**What is required**.
From the entries below, say how many lines carry the word "agent", and give nothing but the number.

--- Material to process ---

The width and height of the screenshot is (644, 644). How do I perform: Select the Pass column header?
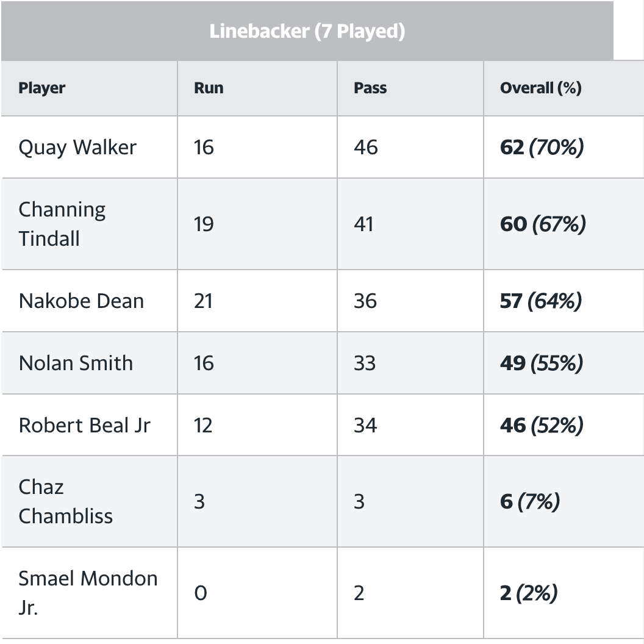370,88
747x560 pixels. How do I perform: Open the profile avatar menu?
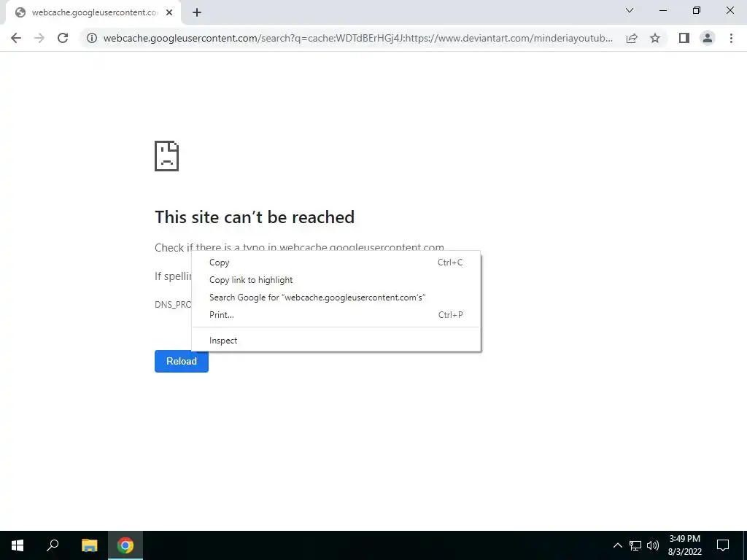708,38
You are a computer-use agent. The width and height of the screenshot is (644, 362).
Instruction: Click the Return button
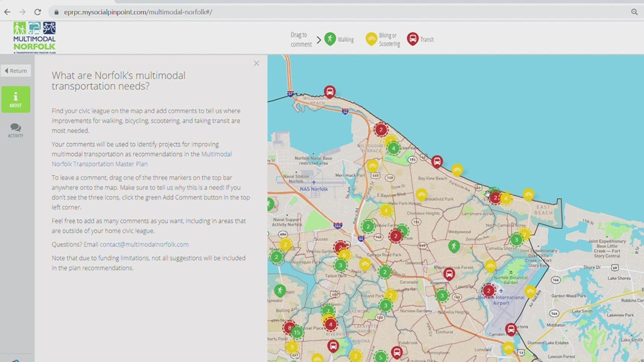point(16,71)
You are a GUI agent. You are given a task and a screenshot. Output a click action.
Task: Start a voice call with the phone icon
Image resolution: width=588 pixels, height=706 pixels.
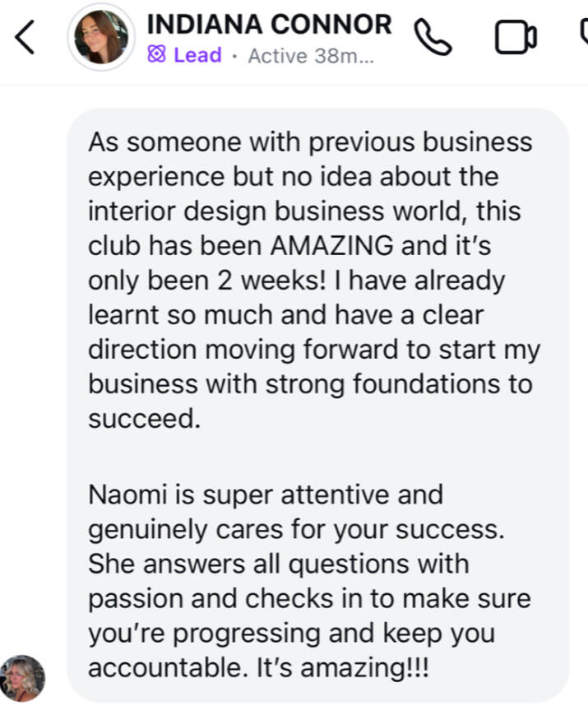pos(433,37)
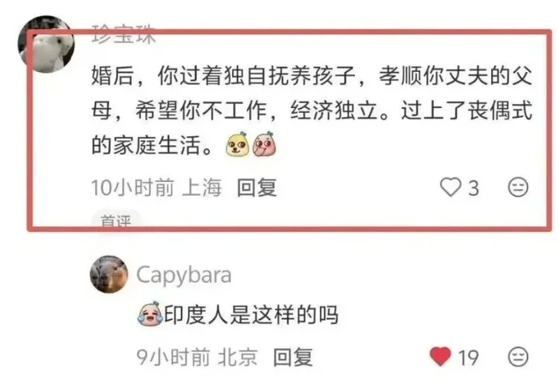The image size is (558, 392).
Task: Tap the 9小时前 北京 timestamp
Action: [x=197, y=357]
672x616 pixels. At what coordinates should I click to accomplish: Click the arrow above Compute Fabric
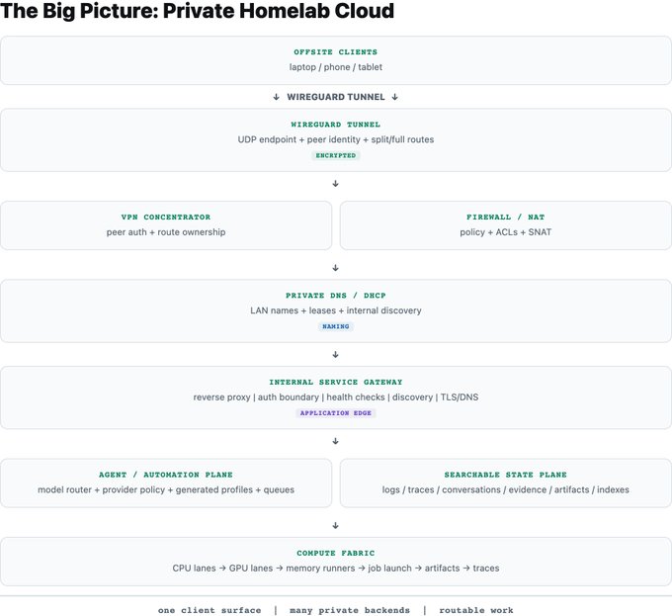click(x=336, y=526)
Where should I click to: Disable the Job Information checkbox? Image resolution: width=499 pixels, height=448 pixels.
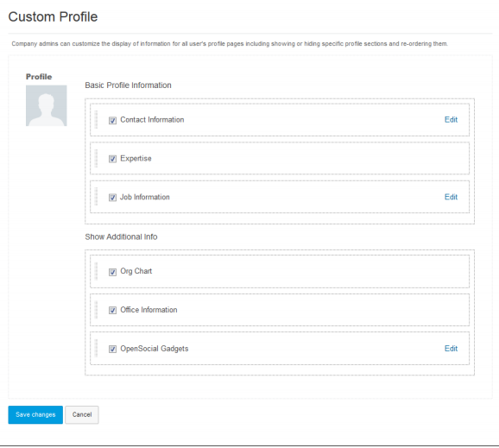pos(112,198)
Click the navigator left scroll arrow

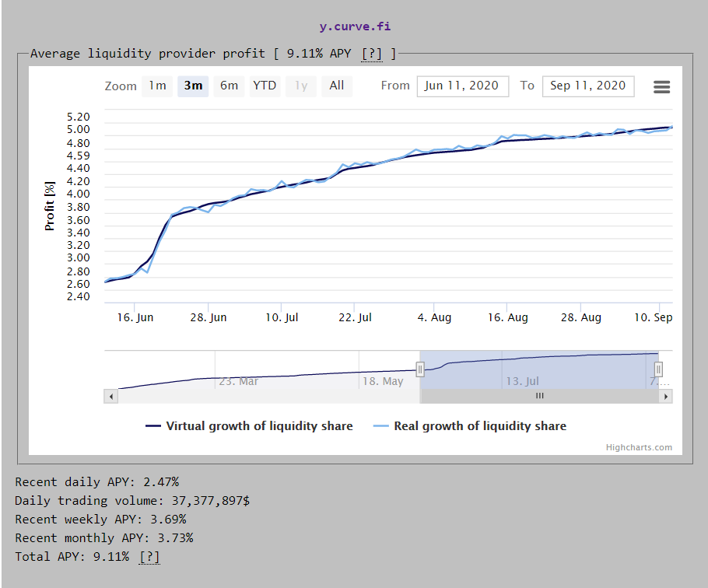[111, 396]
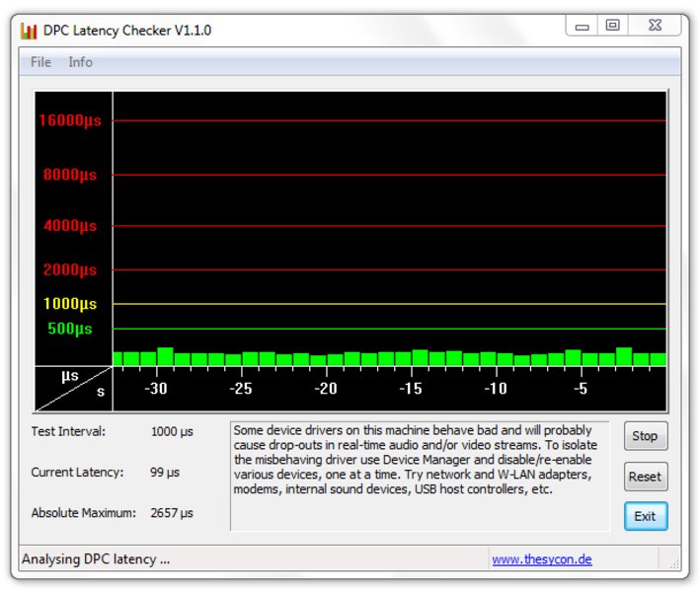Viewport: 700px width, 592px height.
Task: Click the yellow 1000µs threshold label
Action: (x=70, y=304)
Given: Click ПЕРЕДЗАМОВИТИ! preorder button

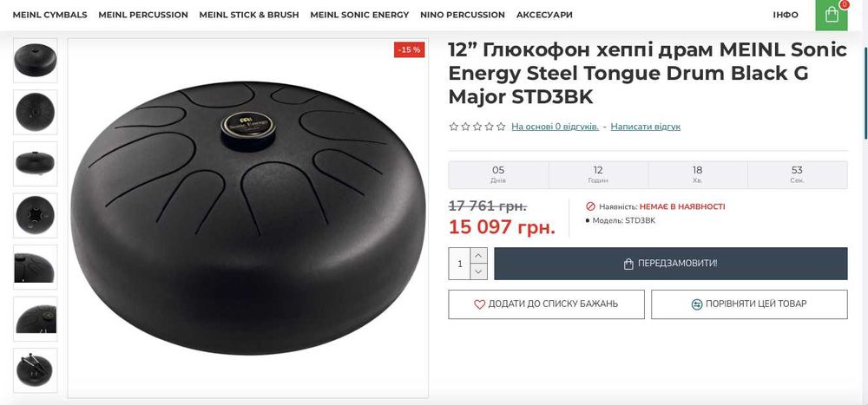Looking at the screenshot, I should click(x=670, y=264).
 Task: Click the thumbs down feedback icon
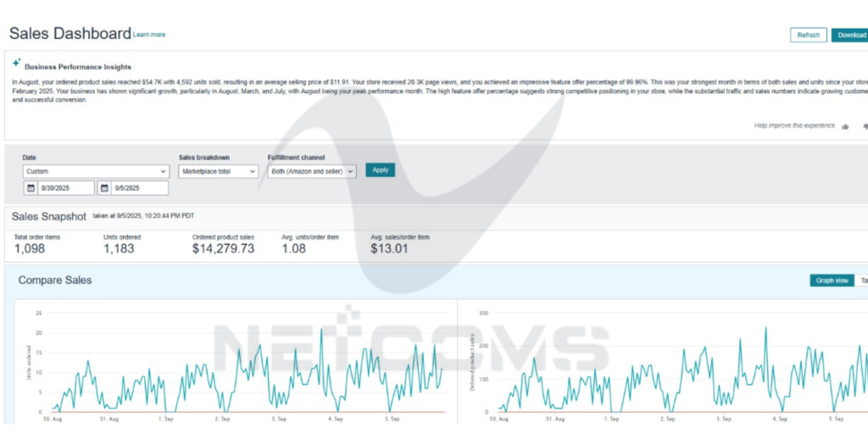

---
--- Material to process ---

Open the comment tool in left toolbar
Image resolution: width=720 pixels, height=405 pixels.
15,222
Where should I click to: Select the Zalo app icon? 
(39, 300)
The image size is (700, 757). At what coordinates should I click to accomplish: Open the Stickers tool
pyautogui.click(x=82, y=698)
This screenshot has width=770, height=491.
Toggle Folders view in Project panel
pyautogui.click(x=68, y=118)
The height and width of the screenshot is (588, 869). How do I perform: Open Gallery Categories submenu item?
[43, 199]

---

**Final answer**.
2